- _Records supplied_
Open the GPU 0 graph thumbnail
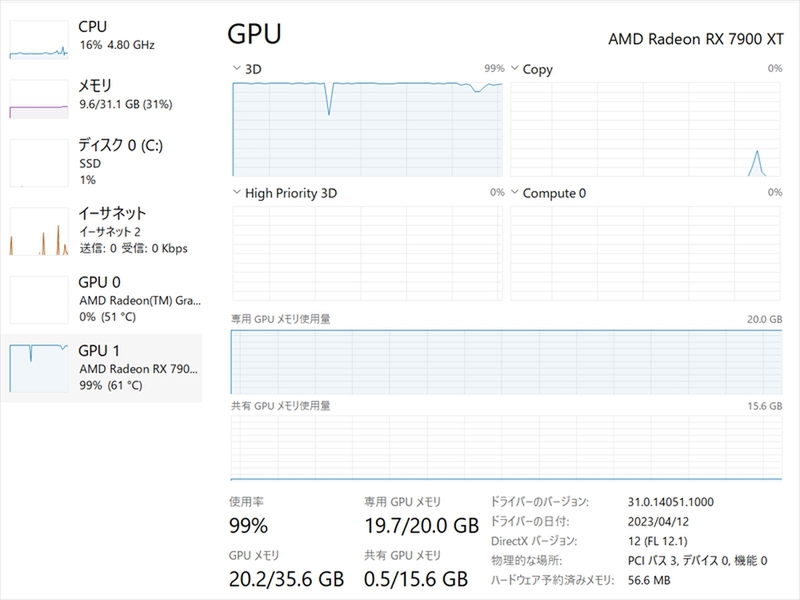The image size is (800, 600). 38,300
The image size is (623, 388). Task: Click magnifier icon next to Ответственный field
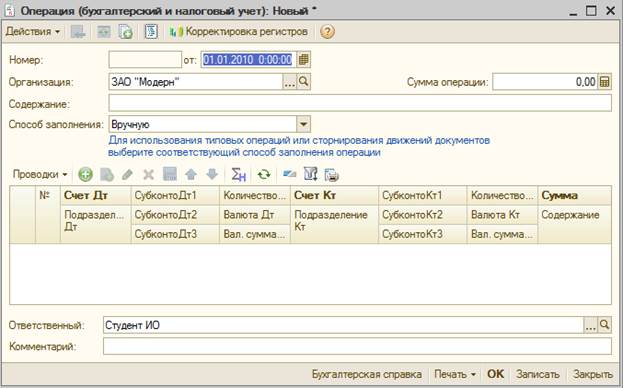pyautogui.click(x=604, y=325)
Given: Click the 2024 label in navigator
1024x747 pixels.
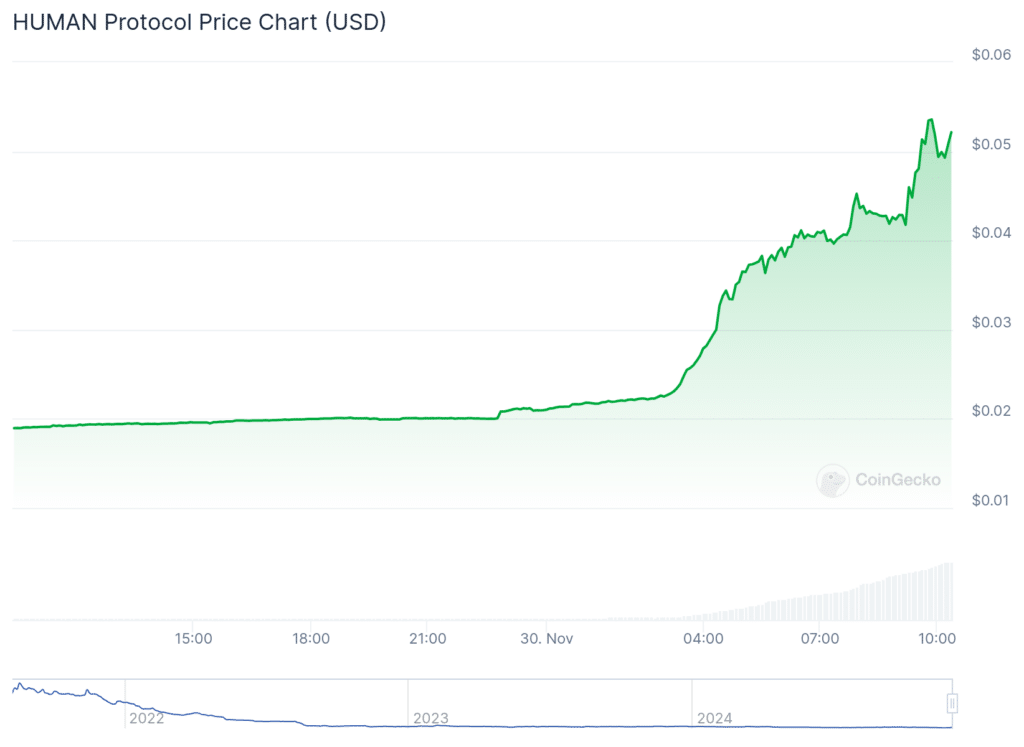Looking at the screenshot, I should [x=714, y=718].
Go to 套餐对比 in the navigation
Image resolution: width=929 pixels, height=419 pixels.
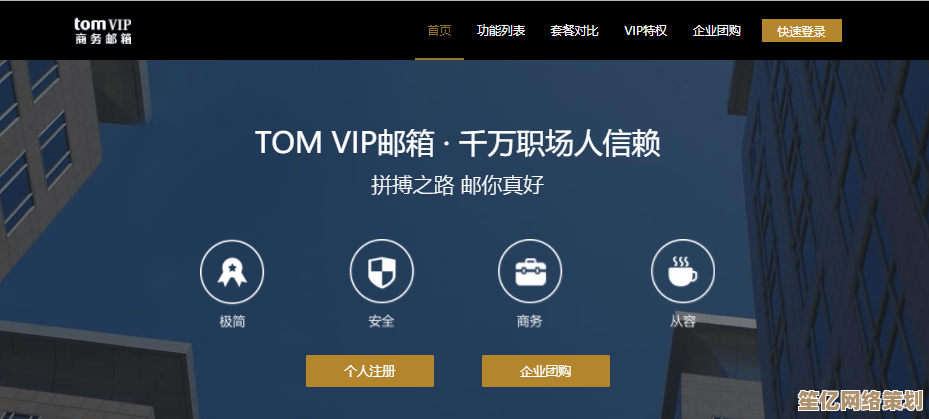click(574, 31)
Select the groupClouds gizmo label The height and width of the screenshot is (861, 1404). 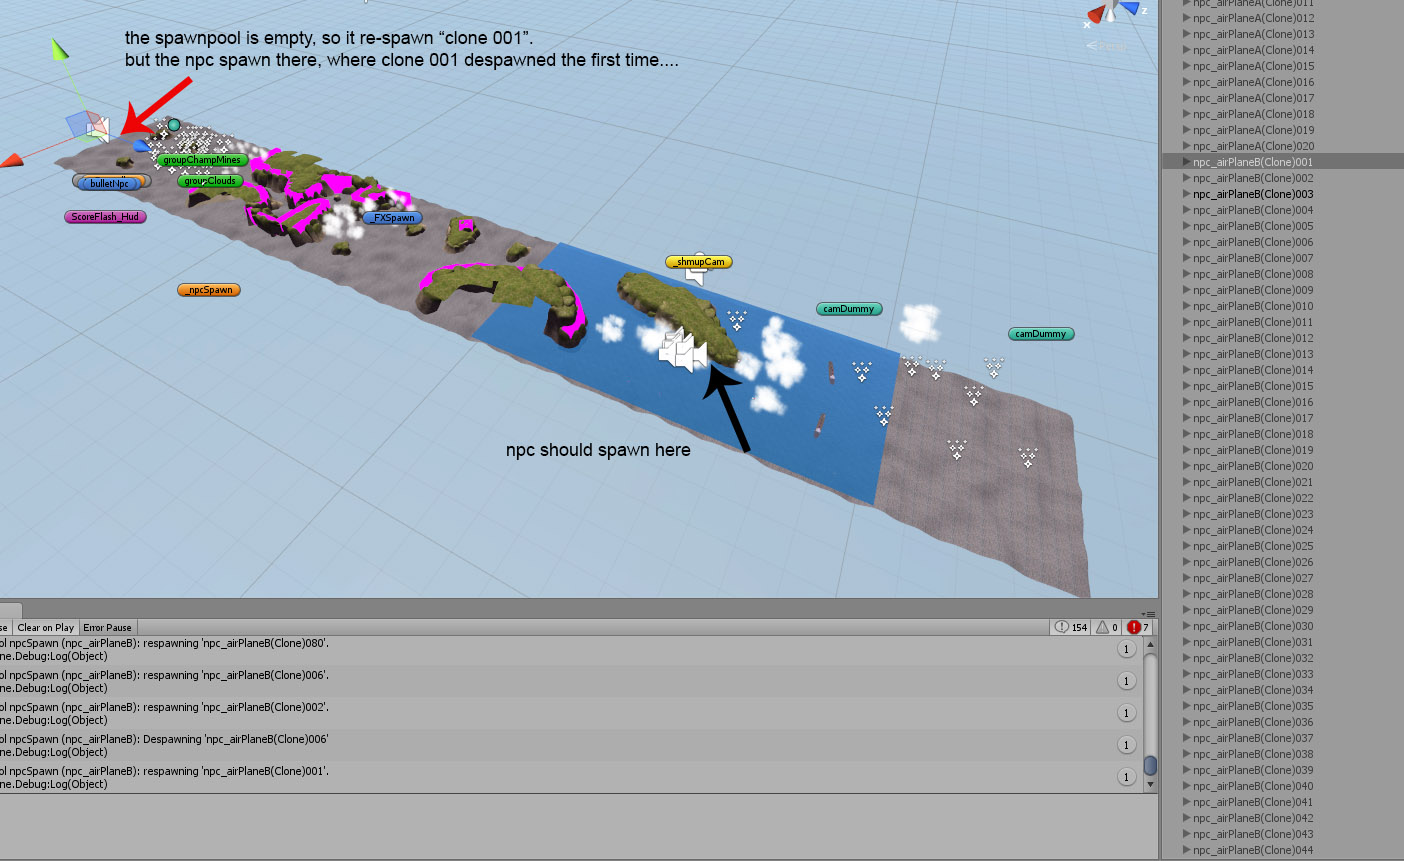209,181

==

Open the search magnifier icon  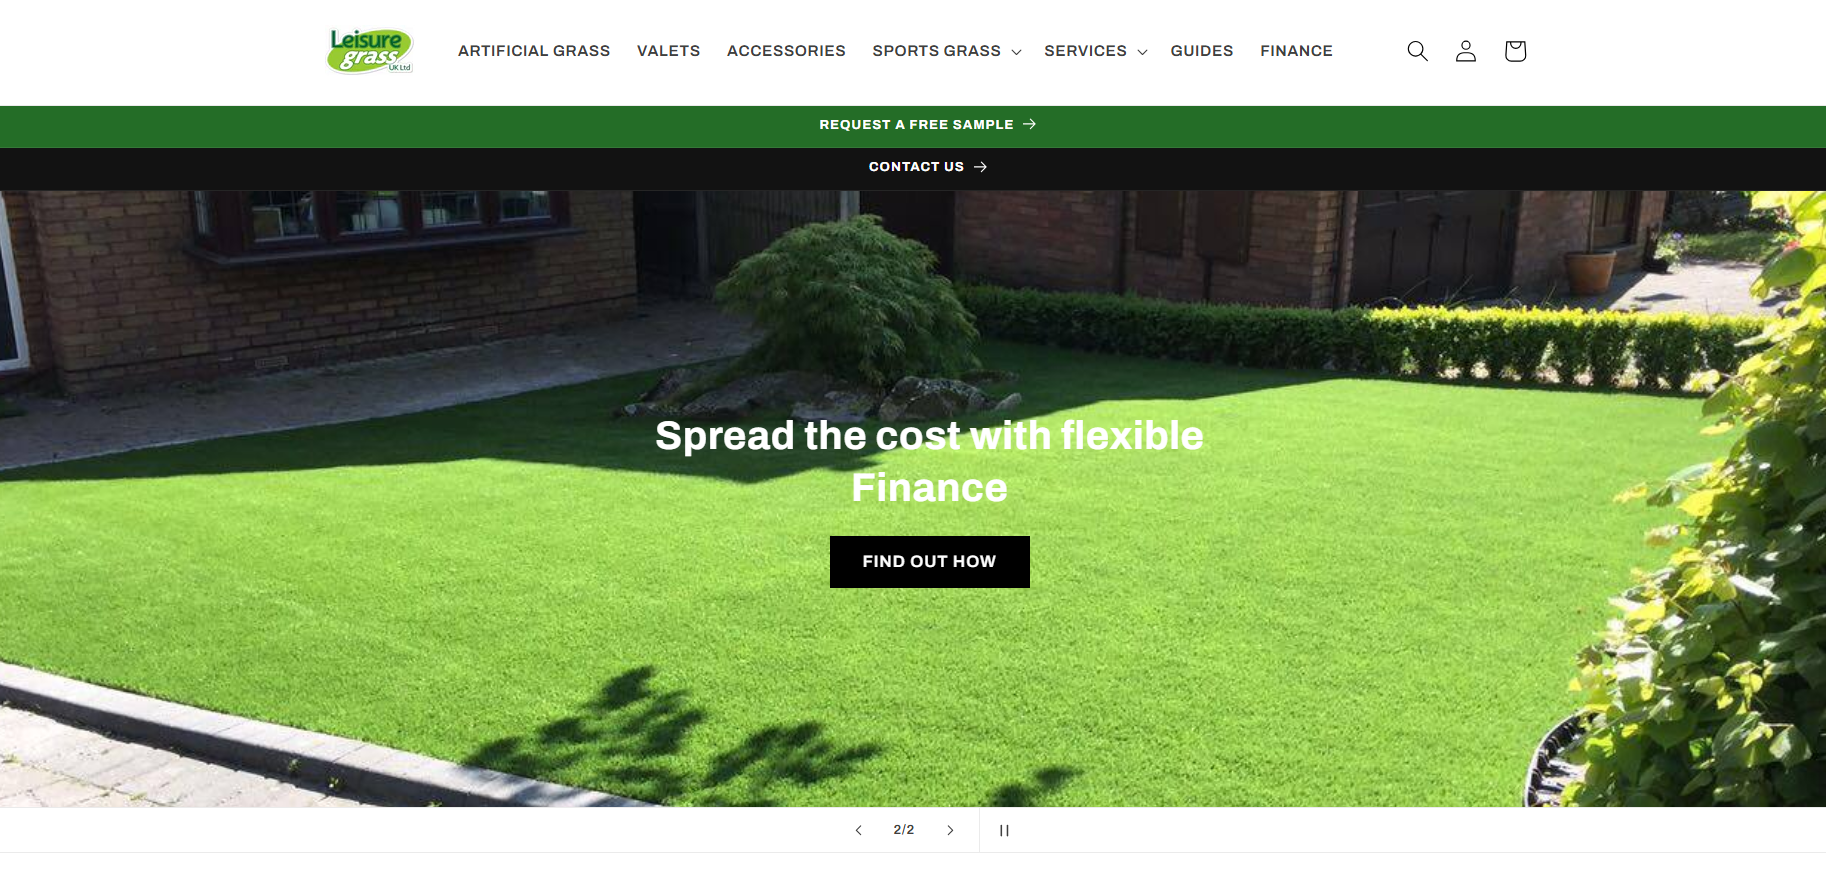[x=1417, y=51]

- _Task goal_
Please copy the lines above exactly, starting at the line that holds "Open the GPU 0 graph thumbnail" and ending at the line that holds "Go to 套餐对比 in the navigation"; include both, but no pictures.

- _Final answer_
Open the GPU 0 graph thumbnail
The image size is (800, 600). 38,300
The image size is (623, 388). Task: Click magnifier icon next to Ответственный field
pyautogui.click(x=604, y=325)
Given: Click the 2024 label in navigator
1024x747 pixels.
Looking at the screenshot, I should [x=714, y=718].
Go to 套餐对比 in the navigation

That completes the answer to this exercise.